Tractable MCMC for Private Learning with Pure and Gaussian Differential Privacy
Yingyu Lin, Yi-An Ma, Yu-Xiang Wang, Rachel Redberg, Zhiqi Bu
TL;DR
This paper addresses the gap between theory and practice in private learning by introducing Approximate Sample Perturbation (ASAP), an MCMC-based method that preserves pure differential privacy while sampling from an approximate posterior. ASAP perturbs an MCMC sample in proportion to its $W_{\infty}$ distance to a DP reference, and leverages a constrained Metropolis-adjusted Langevin algorithm (MALA) to achieve convergence guarantees in $W_{\infty}$ distance. A key technical contribution is a TV-to-$W_{\infty}$ conversion lemma that enables pure DP guarantees for approximate samplers, enabling end-to-end localization to a bounded domain.
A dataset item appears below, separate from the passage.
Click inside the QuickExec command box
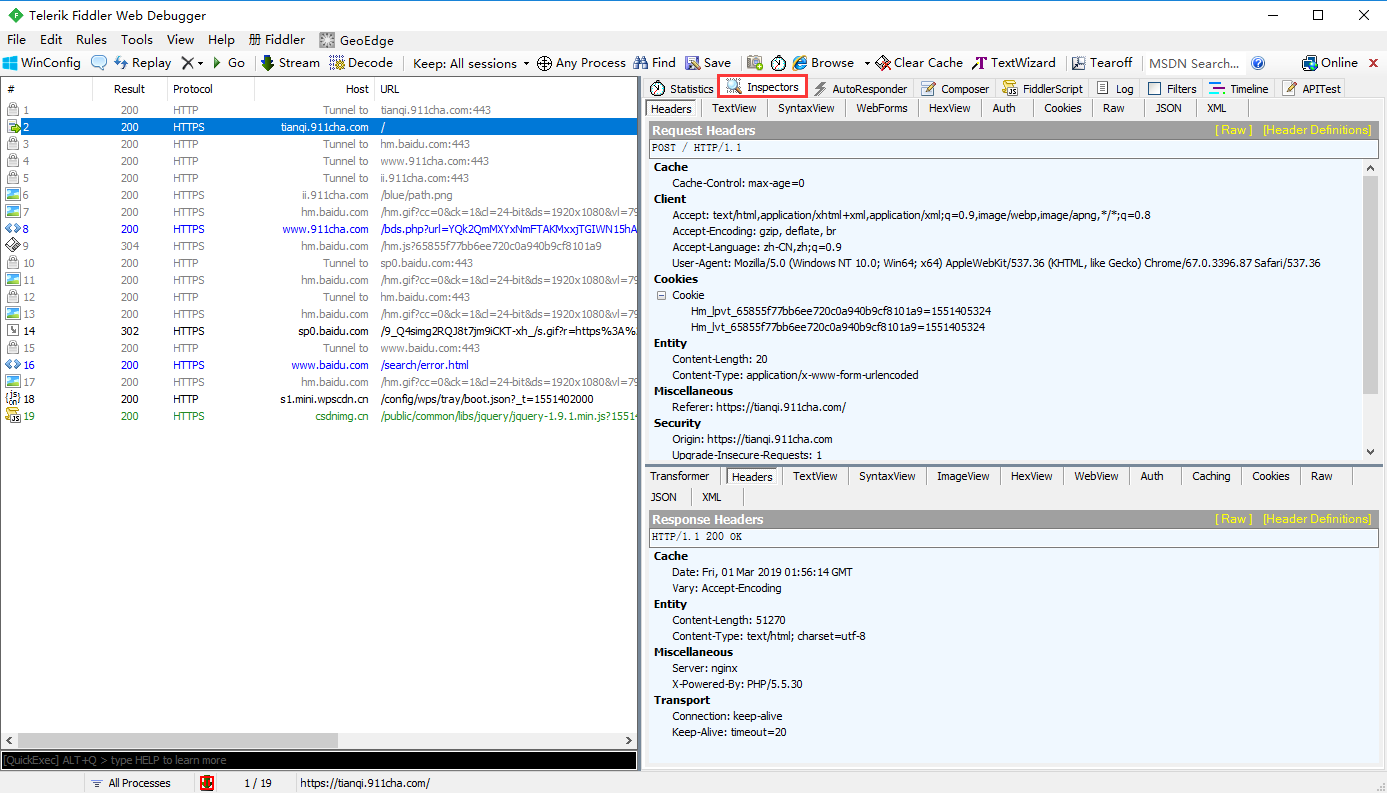This screenshot has width=1387, height=793. pos(300,760)
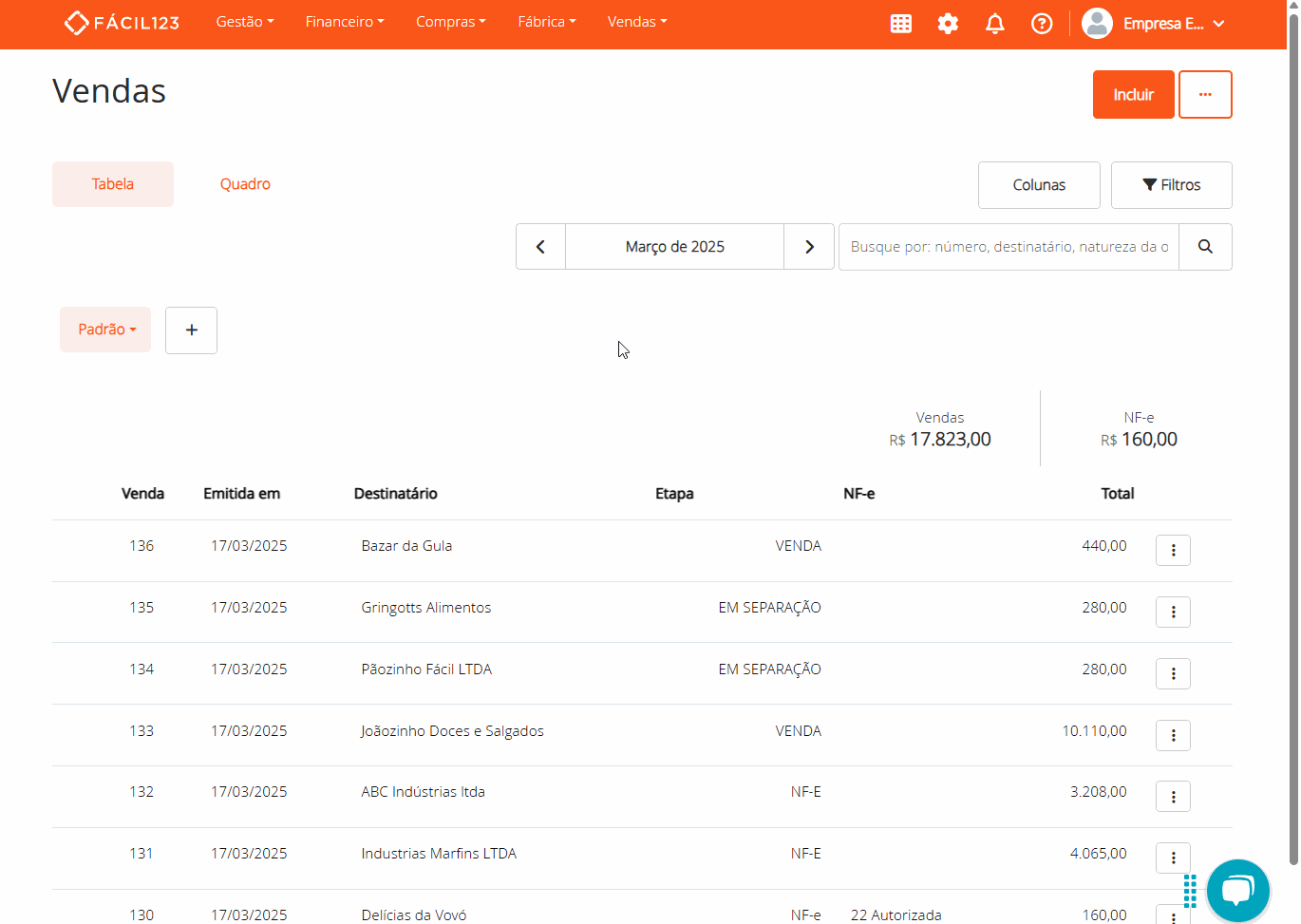This screenshot has width=1301, height=924.
Task: Open the apps grid icon
Action: pyautogui.click(x=900, y=23)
The end-to-end localized ASAP yields near-linear-time DP-ERM with optimal rates for strongly convex and smooth losses under both pure DP and Gaussian DP, representing the first such result in this regime. The approach provides a practical bridge between private Bayesian learning and computational efficiency, with potential applicability beyond DP-ERM where DP-preserving sampling is required.
Abstract
Posterior sampling, i.e., exponential mechanism to sample from the posterior distribution, provides $\varepsilon$-pure differential privacy (DP) guarantees and does not suffer from potentially unbounded privacy breach introduced by $(\varepsilon,δ)$-approximate DP. In practice, however, one needs to apply approximate sampling methods such as Markov chain Monte Carlo (MCMC), thus re-introducing the unappealing $δ$-approximation error into the privacy guarantees. To bridge this gap, we propose the Approximate SAample Perturbation (abbr. ASAP) algorithm which perturbs an MCMC sample with noise proportional to its Wasserstein-infinity ($W_\infty$) distance from a reference distribution that satisfies pure DP or pure Gaussian DP (i.e., $δ=0$). We then leverage a Metropolis-Hastings algorithm to generate the sample and prove that the algorithm converges in $W_\infty$ distance. We show that by combining our new techniques with a localization step, we obtain the first nearly linear-time algorithm that achieves the optimal rates in the DP-ERM problem with strongly convex and smooth losses.